Thursday, September 11, 2008

Life before?

I was in the dentist chair when it happened. Because of how young I look, the dentist had assumed I was a teen and therefore needed to watch television on the screen set into the ceiling above my head while he began the several hour procedure of working on my mouth. I was, in fact, actually 21. Several fillings, a cleaning and some regular maintenance that I had been putting off for sometime needed to be completed and it would be easier to do in one sitting (not to mention cheaper than coming back time after time). And with my history of gagging everytime a foreign object entered my mouth, this visit was going to prove to be a difficult one.

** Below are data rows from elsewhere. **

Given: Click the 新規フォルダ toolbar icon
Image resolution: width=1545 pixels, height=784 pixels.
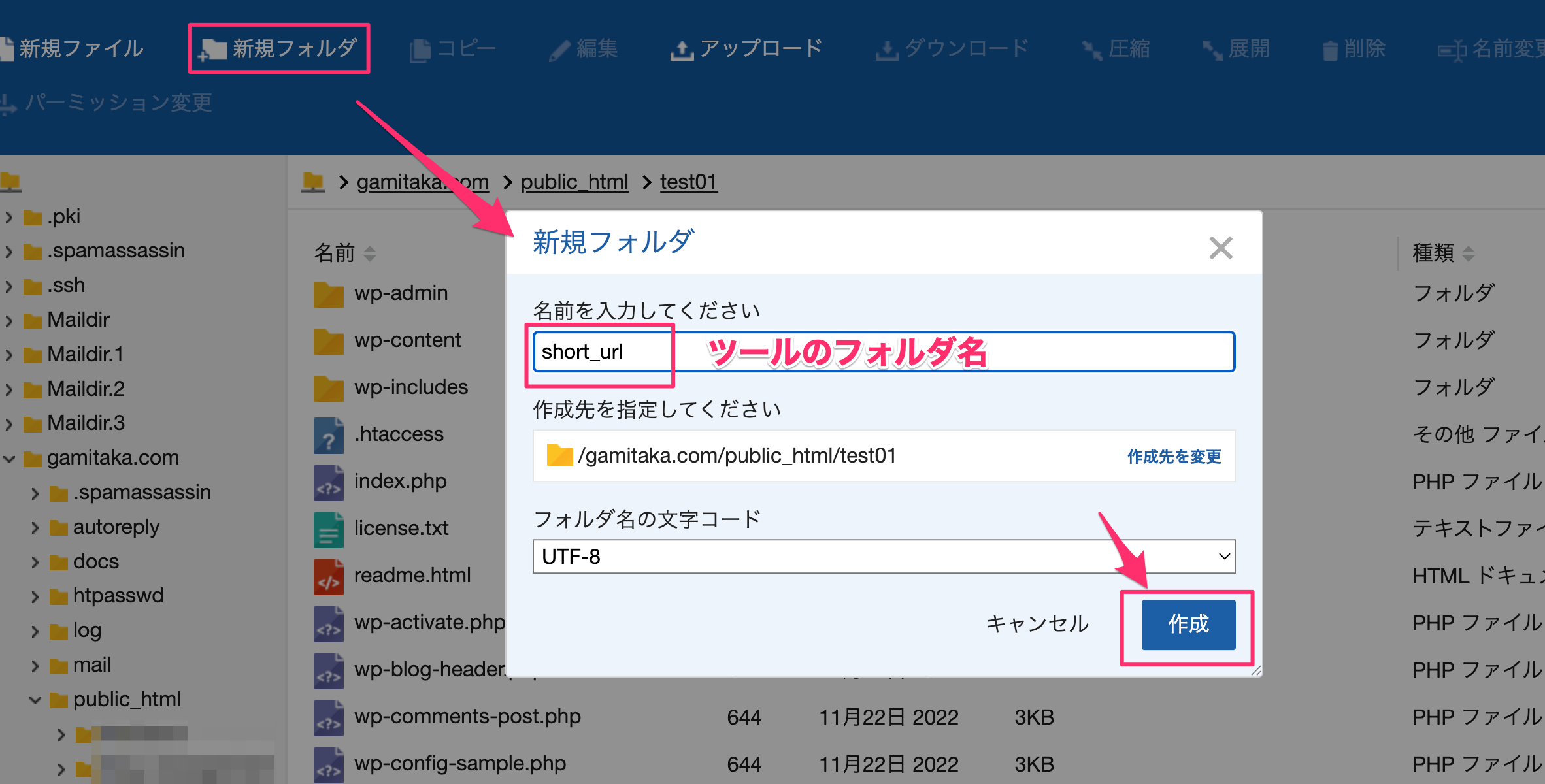Looking at the screenshot, I should tap(213, 50).
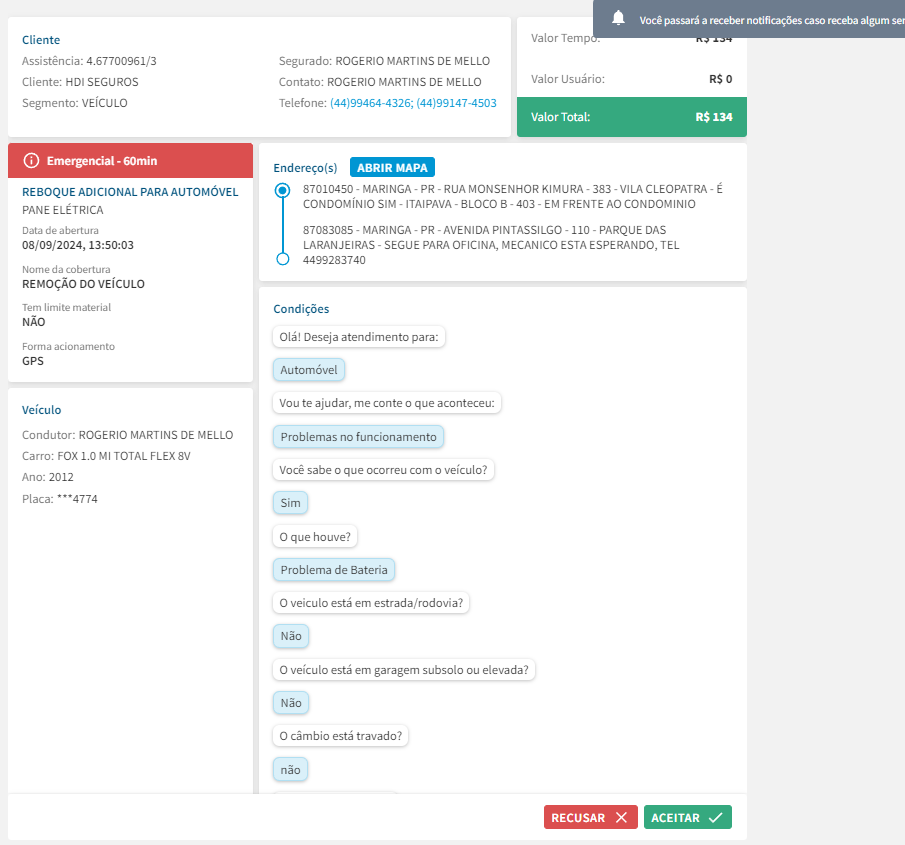Image resolution: width=905 pixels, height=845 pixels.
Task: Click the Não answer under the garagem subsolo question
Action: pyautogui.click(x=291, y=703)
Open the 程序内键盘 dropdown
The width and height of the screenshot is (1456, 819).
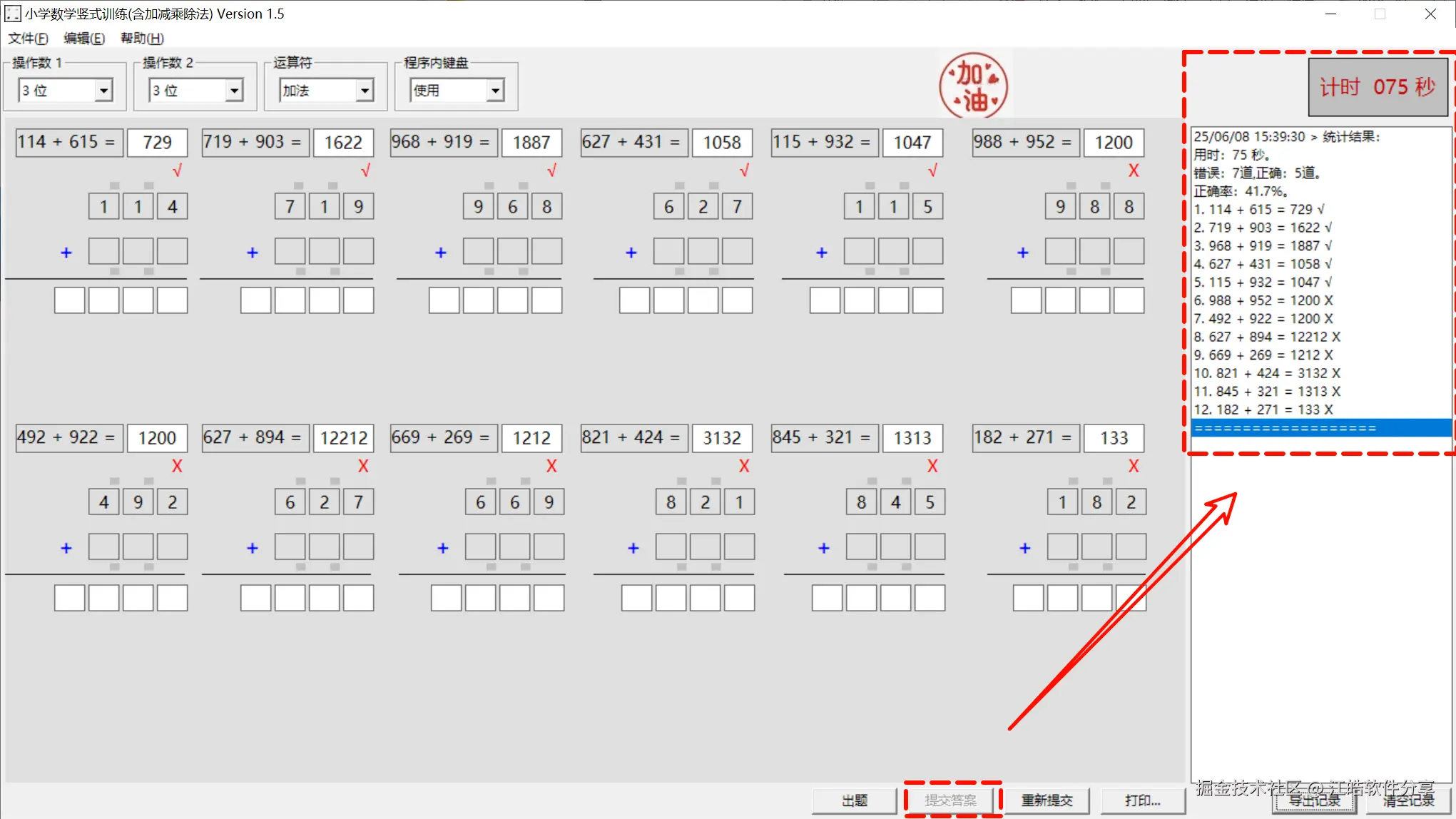[496, 91]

Laying there my mouth open as wide as it could go with the aid of a block and my eyes closed to try to stop the flow of the the watering, I listened to the shows laughing characters in the headphones surrounding my ears. We were quite a ways into the procedure when I felt another person enter the room. The energy she was giving off was one of terror, sadness and just all around confusion. As I opened my eyes, the headphones muffled the sound of her voice but what I saw the panic upon her face. An odd "Oh my god" sensation swept through the room.

Then I heard it--the chime of an up-to-the-moment new flash coming onto the television screen. I looked up and saw two buildings, identical in shape and size, that I didn't recognize with black smoke rising out of the tops. They looked like two pillar candles on a table that were not lit properly. I realized that whatever had happened would change the course of history in that exact moment but I didn't quite understand why everyone was beside themselves.

As I left the dentist's office that day, the world had become more gray. People were crying. People were in obvious shock. I...well, I was confused. I didn't really understand what was so completely tragic that it affected the people as far away from the scene as where I live. Don't get me wrong. I was saddened by the fact that so many people had lost their lives but really that happens all the time in volcanos, tornados, and hurricanes and since they are never where I live, they don't have that much effect on my personal life.

I went on my way and lived my life the same way I had always lived it for the next year. The only difference were the new (and I must say kick-ass) songs that I found on the radio stations and an odd sense of being proud to have been born in America.

Exactly one year later, I was driving in my car when one of those truly patriotic songs came on the radio. I took the exit into my town singing along when my brow wrinkled suddenly in confusion as the tears started to slide down my face. An overwhelming sadness and sense of loss overcame my entire being and my body shook with sobs so violently that I had to pull over onto the shoulder of the road to save myself from wrecking the vehicle. The song ended and the tears came to a halt and I did the only thing I could think of to do in times of crises.

I ran to my mommy.


It took me a year to finally come to terms with what happened to our country but it's a reality that we deal with on a daily basis in this country...even 7 years later. My children will grow up and read about "the attacks" in their history books and will ask me where I was when "it" happened. It will be just another war in their minds--right up there with Vietnam and Operation Desert Storm because my daughter was yet to be born and my son was less than a year old. They won't remember what life was like before "the war on terrorism" because there never was a "before" for them. This is the way the country has always been in their lives. That's the sad, sad truth.

Today, I fly the American flag (several, actually) in support of my country and the service men and women that are fighting for our honor. I appreciate those troops...even if I don't agree with why they are there...and will lend my support. I hope you will, too.